Eleanor Roosevelt once said, “It’s better to light a candle than to curse the darkness.”

In a sense, that’s what the Roosevelt University community did after Hurricane Katrina ravaged the Gulf Coast in late August.

Buoyed by President Chuck Middleton’s call for action shortly after the hurricane struck, Roosevelt faculty members, students, administrators and staff opened their hearts and their pocketbooks in an attempt to help.

Some of the community’s outpouring of support consisted simply of donations made to organizations like the United Way and the American Red Cross, in addition to the University’s own Hurricane Katrina Community Relief Fund.

Among the many individuals and groups that gave generously, Roosevelt’s Office of Student Activities as well as the University’s Administrative Assembly and its Office and Professional Employees International Union Local 391 held fundraising events on behalf of Roosevelt students from affected areas.

More than $3,000 was raised for the benefit of the affected students.  In addition, the University hosted and financially assisted 22 students who attended Roosevelt during the fall 2005 semester after being displaced from their Gulf Coast universities.

Other gestures of help from the Roosevelt community came in the form of volunteerism at devastated sites along the Gulf Coast.

LEFT: Judith Gouwens (left), assistant professor of elementary education, and Kay Covode, a librarian from the Bay Saint Louis-Waveland School District, sort through supplies in a makeshift storage facility.

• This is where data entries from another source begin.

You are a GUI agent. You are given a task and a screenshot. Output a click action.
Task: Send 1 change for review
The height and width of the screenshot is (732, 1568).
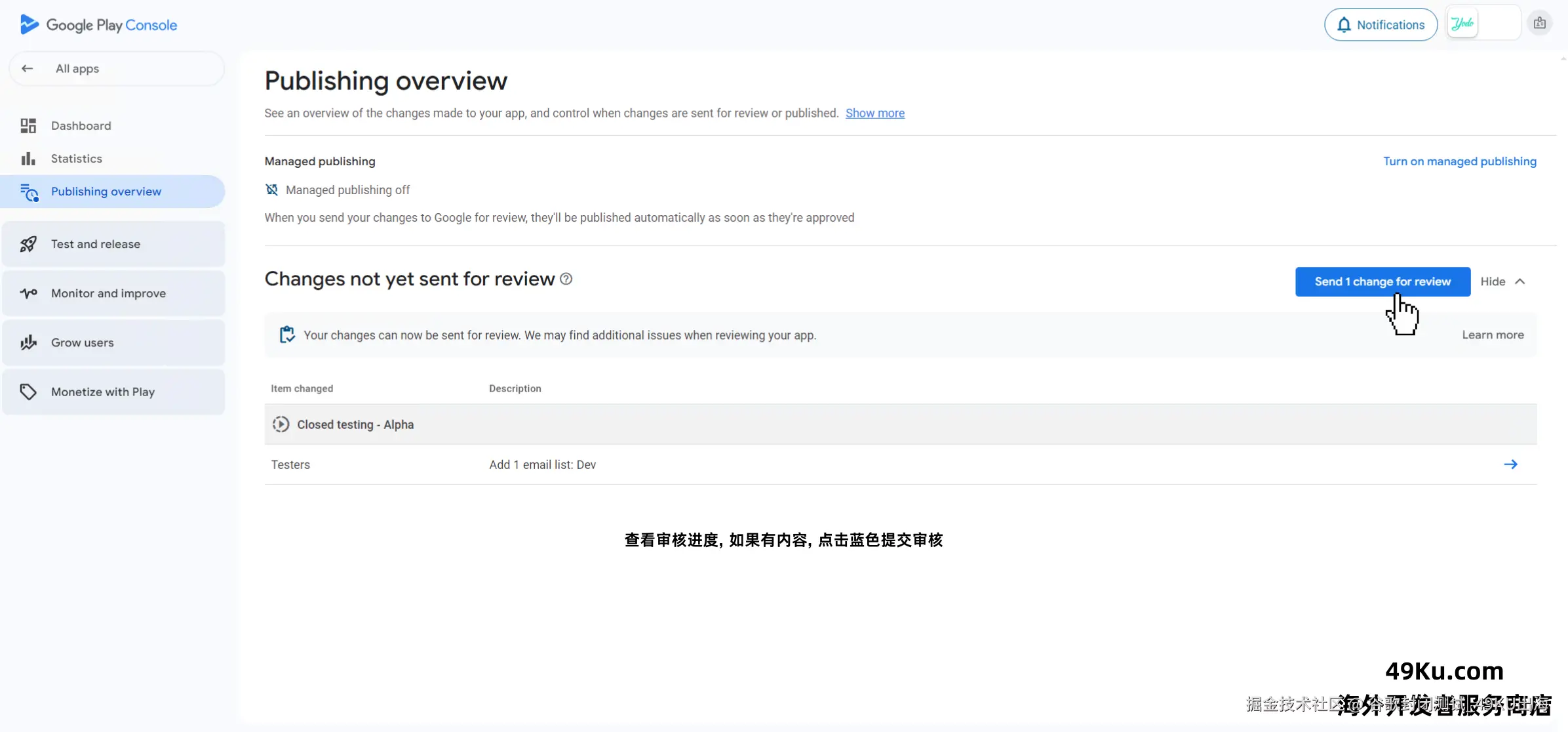[x=1382, y=281]
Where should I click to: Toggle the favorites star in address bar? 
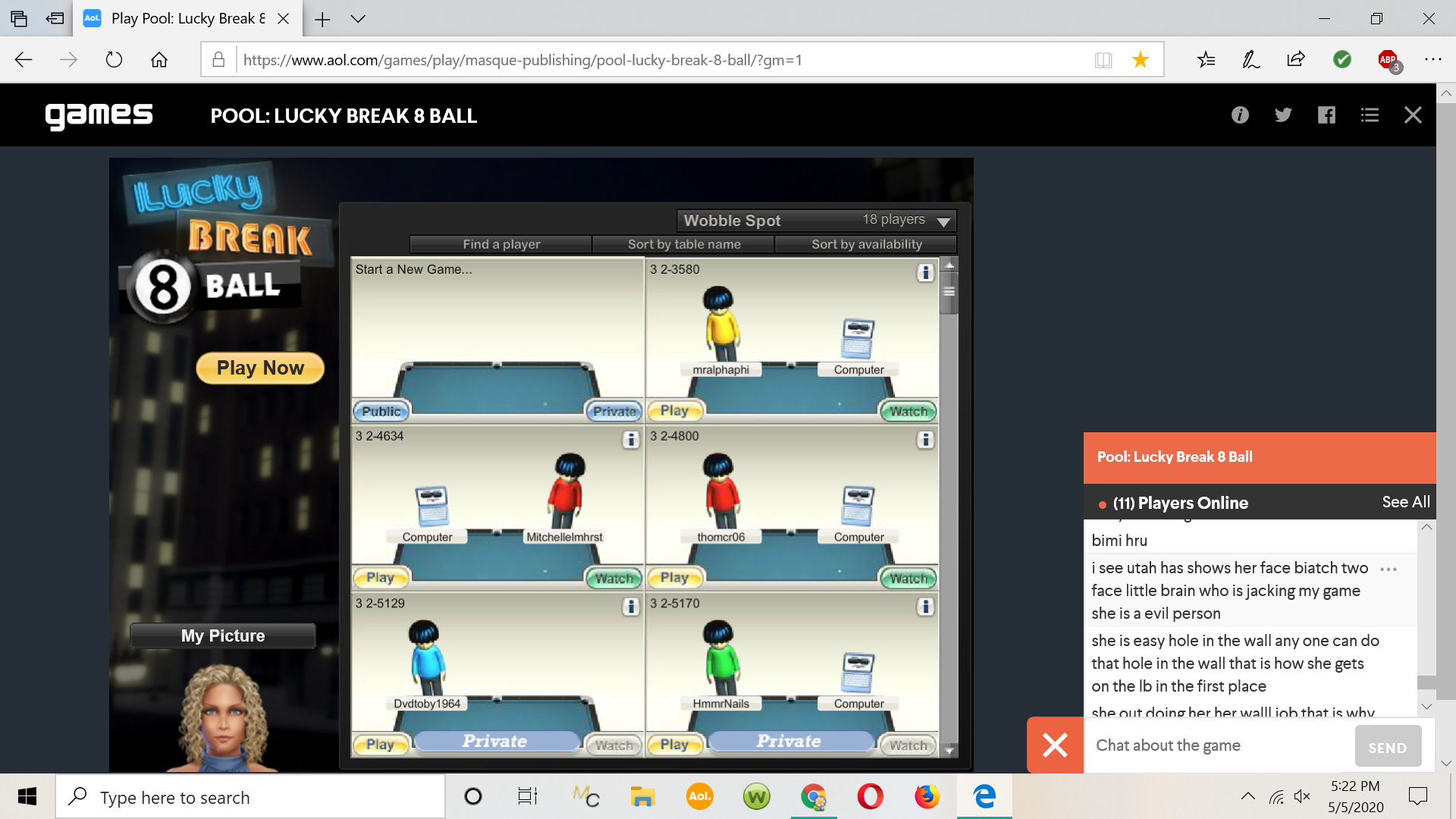pyautogui.click(x=1140, y=60)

RIGHT: One of the only landmarks standing after the 2005 storm had destroyed much of Waveland, Miss., was a sign commemorating those who helped with recovery during a hurricane in 1969.

No matter how large or small the effort, however, the Roosevelt community lived up to its long-held tradition and mission of social justice in ways that would have made both Franklin and Eleanor Roosevelt proud.

“We encouraged offices, departments, clubs and organizations throughout the University to select a project and work on it as a unit,” said Roosevelt University Provost Pamela Reid, who called town hall meetings at the Chicago and Schaumburg campuses to discuss ways community members could get involved.

Answering Reid’s call, members of the College of Education organized one of the more interesting relief efforts by partnering with a devastated school district in Bay Saint Louis, Miss., located on the Gulf Coast near the eye of the storm.

“We saw people who were still living in tents and met a teacher who was living with her husband and two kids in their car,” said Judith Gouwens, an assistant professor of elementary education who made a trip with students to Bay Saint Louis in October.

“Virtually everyone was homeless and everything near the coast was flattened,” said Gouwens, who, because of the experience, has begun to do research, including interviewing school superintendents along the Gulf Coast, for a groundbreaking study and publication on how schools respond to natural disasters.

Three students and an adjunct instructor joined Gouwens on what was to be the first of two trips to the Bay Saint Louis-Waveland School District, where first clean up and later rebuilding were—and are—needed for school children taking courses in makeshift facilities.

“I chose to be included in the trip because I felt I needed to do more than just donate money,” said Veronica Baez, a graduate elementary education major who was shocked to see school buildings reduced to rubble and to find classrooms filled knee-deep with debris.

“What amazed me most was that I expected the people down there to be devastated, and they weren’t. They were strong and trying to do what they could to get back to normal,” Baez added.

The second trip to Bay Saint Louis, also in October, was led by Sheila Coffin, the assistant dean of the College of Education.

“It was the kind of trip where you worked hard physically trying to create space in the Quonset huts so they could serve as the school district’s administrative offices,” said Coffin, who was joined by two College of Education students in helping to move things to a new location in order to make room.

“The devastation is so overwhelming that it’s difficult to comprehend how people continue to live each day amidst the debris,” she added. “Viewing the devastated areas shocks one’s entire sensorial system. The sights and smells are so unbelievable. You have to admire the resilience of people who have lost everything and are so willing to rebuild their lives.”

Stacey Oliver, an undergraduate majoring in early childhood education, was one of the students who accompanied Coffin.

“It was nice to see the outpouring of compassion and great to see how the community came together to help one another out.”

“It was nice to see the outpouring of compassion and great to see how the community came together to help one another out,” said Oliver, who hopes to be part of a future volunteer trip to the Bay Saint Louis area.

Comments

  1. Judith Gouwens says

    Additional groups of students and I made three more trips to Bay St. Louis to work in the school district there. The students and I helped organize donations of school supplies and backpacks on the first two of those additional trips. On the third one, we set up an elementary school library and catalogued all the books. I know that our work for the school district was valuable to them, but the students and I also gained so much from helping out. We all still have lots of friends on the Mississippi Gulf Coast!